▶ Work instruction:
Write out the stretch of lines below that begins at the line with "Given: Switch to the Stickers tab" and ends at the line with "Task: Click the 2015 year marker", including both, exactly as given and nothing more.

● ● ● ● ●

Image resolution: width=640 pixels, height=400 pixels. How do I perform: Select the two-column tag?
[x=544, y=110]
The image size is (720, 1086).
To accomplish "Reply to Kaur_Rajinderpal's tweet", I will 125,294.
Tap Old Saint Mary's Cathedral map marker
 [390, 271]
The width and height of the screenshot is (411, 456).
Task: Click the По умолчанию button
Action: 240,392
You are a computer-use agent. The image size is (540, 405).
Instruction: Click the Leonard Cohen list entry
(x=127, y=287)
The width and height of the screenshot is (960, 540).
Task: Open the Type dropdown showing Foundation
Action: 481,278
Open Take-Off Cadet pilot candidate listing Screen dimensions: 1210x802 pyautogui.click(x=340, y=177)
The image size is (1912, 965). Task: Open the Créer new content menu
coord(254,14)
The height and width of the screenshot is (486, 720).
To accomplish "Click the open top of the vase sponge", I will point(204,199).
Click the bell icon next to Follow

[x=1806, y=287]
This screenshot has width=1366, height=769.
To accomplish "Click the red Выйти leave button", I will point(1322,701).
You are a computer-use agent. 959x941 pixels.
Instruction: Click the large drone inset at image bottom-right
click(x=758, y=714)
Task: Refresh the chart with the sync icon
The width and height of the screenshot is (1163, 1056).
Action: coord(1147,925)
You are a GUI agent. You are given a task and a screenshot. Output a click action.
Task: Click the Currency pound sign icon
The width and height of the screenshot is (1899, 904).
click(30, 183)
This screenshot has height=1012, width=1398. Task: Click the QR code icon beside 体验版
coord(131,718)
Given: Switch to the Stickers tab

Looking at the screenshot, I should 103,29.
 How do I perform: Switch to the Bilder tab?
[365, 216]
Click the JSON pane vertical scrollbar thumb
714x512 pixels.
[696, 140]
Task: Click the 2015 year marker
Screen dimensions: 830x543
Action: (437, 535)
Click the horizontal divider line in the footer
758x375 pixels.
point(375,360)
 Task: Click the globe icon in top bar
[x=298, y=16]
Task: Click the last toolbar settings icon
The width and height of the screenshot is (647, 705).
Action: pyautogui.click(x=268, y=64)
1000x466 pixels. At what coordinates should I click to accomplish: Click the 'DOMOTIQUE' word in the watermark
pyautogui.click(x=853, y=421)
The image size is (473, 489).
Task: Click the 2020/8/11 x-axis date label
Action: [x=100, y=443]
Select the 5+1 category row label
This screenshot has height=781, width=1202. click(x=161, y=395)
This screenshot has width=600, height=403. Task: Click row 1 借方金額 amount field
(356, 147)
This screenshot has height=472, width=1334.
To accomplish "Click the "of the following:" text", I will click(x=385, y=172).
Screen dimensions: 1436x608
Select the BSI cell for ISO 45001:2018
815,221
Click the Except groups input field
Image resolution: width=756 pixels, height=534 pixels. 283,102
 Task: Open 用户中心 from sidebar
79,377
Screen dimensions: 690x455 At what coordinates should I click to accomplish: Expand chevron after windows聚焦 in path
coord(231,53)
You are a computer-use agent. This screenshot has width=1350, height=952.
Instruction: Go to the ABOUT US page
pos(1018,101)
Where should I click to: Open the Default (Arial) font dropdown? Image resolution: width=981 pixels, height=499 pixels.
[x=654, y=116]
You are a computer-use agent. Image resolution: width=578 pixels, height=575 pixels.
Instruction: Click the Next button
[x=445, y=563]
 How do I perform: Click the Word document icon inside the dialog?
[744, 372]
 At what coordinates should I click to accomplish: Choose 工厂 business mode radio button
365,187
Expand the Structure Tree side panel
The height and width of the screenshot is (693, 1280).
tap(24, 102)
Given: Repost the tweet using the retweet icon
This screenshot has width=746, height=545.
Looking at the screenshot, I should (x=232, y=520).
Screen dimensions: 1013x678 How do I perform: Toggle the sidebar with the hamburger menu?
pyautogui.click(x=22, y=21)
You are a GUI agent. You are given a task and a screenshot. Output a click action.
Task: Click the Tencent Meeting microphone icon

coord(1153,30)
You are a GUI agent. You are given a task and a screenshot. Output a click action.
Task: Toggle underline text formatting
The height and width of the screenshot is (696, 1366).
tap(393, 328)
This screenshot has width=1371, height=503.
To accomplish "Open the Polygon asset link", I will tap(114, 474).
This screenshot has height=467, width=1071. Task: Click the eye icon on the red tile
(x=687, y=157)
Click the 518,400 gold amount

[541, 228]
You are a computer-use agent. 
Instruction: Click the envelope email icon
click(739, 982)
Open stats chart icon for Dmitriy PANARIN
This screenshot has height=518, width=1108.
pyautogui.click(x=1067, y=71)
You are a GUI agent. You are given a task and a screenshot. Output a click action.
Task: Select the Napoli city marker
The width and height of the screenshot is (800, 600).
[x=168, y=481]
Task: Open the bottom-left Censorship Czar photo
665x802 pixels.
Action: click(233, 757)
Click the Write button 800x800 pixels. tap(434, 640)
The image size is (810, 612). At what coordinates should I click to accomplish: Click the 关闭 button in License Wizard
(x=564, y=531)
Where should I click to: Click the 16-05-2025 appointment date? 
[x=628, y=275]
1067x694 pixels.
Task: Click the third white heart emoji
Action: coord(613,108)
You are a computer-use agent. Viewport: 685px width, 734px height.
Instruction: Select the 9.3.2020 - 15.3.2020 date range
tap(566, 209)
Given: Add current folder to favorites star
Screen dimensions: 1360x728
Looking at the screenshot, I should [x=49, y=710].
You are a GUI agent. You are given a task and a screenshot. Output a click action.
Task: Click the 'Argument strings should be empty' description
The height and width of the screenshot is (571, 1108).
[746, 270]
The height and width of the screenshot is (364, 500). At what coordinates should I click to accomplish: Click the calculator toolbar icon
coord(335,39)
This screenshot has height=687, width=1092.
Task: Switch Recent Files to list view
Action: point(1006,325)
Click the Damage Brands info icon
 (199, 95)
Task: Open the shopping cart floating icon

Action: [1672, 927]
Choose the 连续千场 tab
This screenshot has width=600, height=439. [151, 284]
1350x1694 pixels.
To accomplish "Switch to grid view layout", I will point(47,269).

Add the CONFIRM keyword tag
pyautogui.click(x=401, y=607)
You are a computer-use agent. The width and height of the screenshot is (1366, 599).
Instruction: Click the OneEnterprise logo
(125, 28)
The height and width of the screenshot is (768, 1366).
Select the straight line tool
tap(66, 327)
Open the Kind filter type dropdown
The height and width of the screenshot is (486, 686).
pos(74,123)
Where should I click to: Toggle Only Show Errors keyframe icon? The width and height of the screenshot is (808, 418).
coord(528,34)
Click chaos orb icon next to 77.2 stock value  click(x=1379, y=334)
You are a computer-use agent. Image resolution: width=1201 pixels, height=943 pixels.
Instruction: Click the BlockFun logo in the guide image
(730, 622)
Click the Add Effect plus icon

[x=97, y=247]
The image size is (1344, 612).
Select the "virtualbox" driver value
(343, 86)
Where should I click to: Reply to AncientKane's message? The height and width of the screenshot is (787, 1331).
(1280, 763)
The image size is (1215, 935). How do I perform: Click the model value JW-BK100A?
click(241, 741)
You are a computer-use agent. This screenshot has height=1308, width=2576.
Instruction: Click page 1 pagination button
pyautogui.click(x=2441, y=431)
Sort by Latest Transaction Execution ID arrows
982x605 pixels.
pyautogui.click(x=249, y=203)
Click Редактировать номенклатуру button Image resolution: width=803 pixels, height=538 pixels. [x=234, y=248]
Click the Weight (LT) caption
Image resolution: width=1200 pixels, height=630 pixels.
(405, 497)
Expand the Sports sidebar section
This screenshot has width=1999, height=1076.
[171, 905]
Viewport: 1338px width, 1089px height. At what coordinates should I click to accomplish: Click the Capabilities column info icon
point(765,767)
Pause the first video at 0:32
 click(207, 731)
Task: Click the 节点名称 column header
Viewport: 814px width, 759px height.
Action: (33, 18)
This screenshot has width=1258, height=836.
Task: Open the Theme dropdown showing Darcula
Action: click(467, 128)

● ● ● ● ●

▶ Response below:
Given: Switch to the Stickers tab

Looking at the screenshot, I should 103,29.
 How do I perform: Switch to the Bilder tab?
[365, 216]
Click the JSON pane vertical scrollbar thumb
714x512 pixels.
[696, 140]
Task: Click the 2015 year marker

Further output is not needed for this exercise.